What you are asked to do
An exact copy of the entries below is needed, with every picture left out.

Extracted records
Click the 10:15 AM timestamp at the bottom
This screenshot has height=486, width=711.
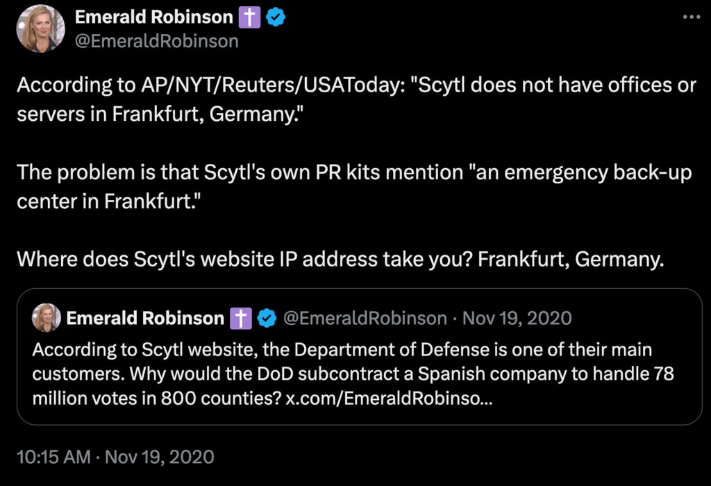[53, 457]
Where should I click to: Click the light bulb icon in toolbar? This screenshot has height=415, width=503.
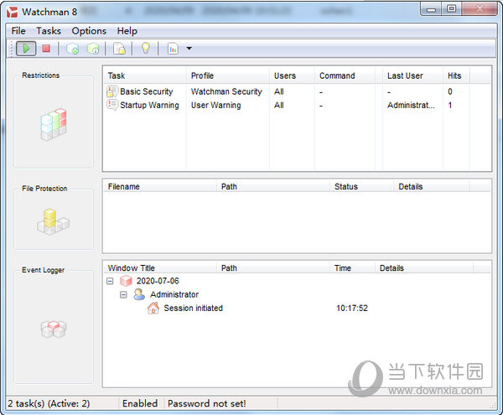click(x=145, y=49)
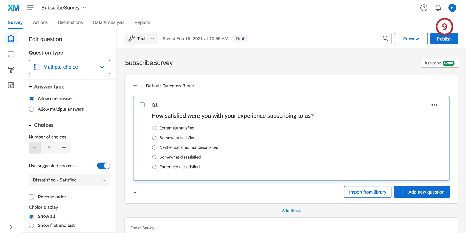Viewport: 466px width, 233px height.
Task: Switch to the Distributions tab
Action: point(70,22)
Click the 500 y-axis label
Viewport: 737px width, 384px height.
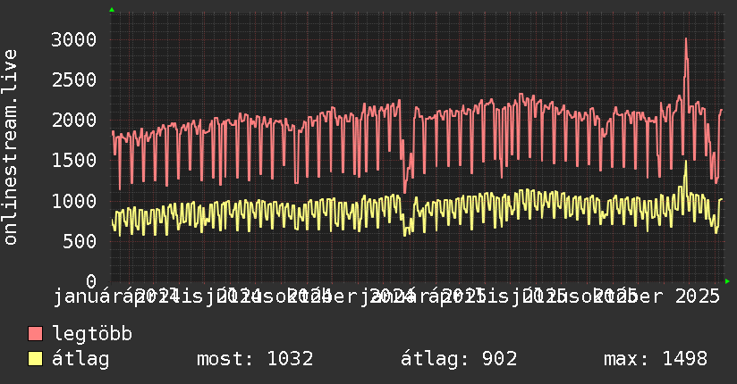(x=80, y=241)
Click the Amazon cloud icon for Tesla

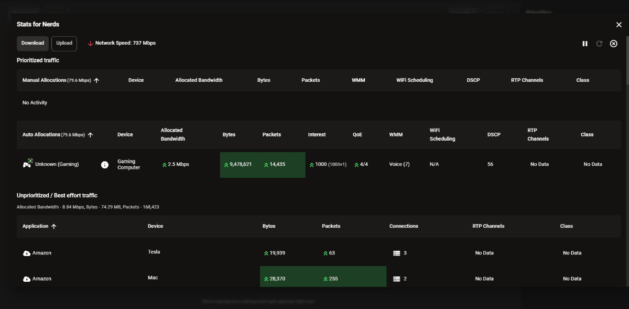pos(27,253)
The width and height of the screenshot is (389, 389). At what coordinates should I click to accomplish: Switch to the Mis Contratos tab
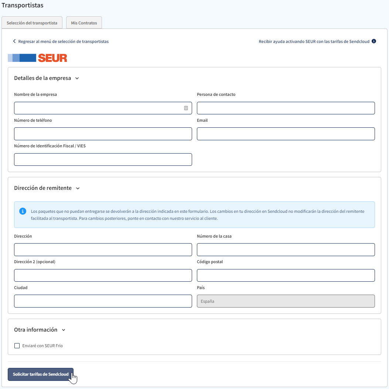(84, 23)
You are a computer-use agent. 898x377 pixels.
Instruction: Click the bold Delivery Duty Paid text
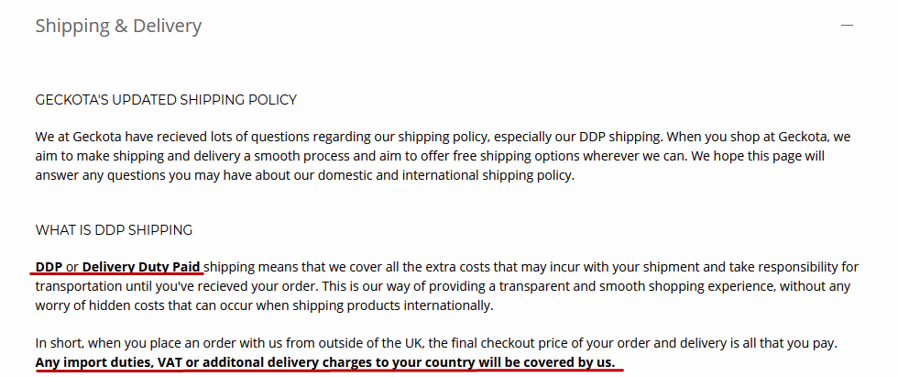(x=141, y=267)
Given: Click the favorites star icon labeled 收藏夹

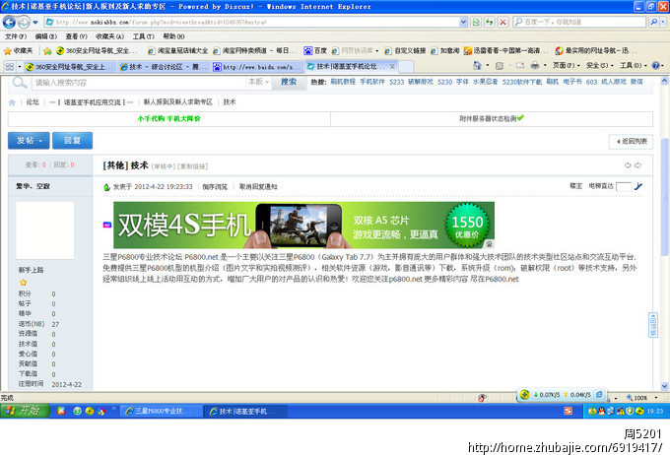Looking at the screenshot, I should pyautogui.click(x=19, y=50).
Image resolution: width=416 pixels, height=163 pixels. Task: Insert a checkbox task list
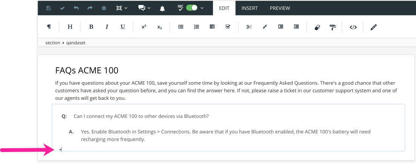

Exercise answer
Click the 10:15 AM timestamp at the bottom
This screenshot has height=486, width=711.
[53, 457]
Where should I click to: Click the light bulb icon in toolbar? This screenshot has height=415, width=503.
click(x=145, y=49)
Viewport: 466px width, 233px height.
Task: Switch to the Distributions tab
Action: point(70,22)
Click the 500 y-axis label
Viewport: 737px width, 384px height.
(x=80, y=241)
Click the Amazon cloud icon for Tesla

pos(27,253)
The width and height of the screenshot is (389, 389). At what coordinates should I click to accomplish: Switch to the Mis Contratos tab
(84, 23)
You are a computer-use agent. 898x377 pixels.
Instruction: Click the bold Delivery Duty Paid text
(x=141, y=267)
Given: Click the favorites star icon labeled 收藏夹

Looking at the screenshot, I should pyautogui.click(x=19, y=50).
Image resolution: width=416 pixels, height=163 pixels. Task: Insert a checkbox task list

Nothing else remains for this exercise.